Collected data:

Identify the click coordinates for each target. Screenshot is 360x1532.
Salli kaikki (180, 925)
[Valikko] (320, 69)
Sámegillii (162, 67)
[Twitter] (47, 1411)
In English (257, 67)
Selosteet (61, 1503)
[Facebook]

◆ **Problem description**
Every word of every entry must be returned as it appears.

◆ **Solution**
Identify the click coordinates for each target. Screenshot is 360x1532.
Salli kaikki (180, 925)
[Valikko] (320, 69)
Sámegillii (162, 67)
[Twitter] (47, 1411)
In English (257, 67)
Selosteet (61, 1503)
[Facebook]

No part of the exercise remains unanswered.